▶ _PROVIDED MATERIAL_:
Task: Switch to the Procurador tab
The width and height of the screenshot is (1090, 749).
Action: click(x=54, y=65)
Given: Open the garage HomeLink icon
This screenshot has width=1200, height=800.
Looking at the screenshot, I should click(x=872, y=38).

▶ _EXERCISE BRIEF_: Rewrite the stretch from the line containing "Given: Open the garage HomeLink icon" through the end of the data, changing "garage" to "gate" and leaving everything else the same. Return only those lines.

▶ _EXERCISE SOLUTION_:
Given: Open the gate HomeLink icon
This screenshot has width=1200, height=800.
Looking at the screenshot, I should click(x=872, y=38).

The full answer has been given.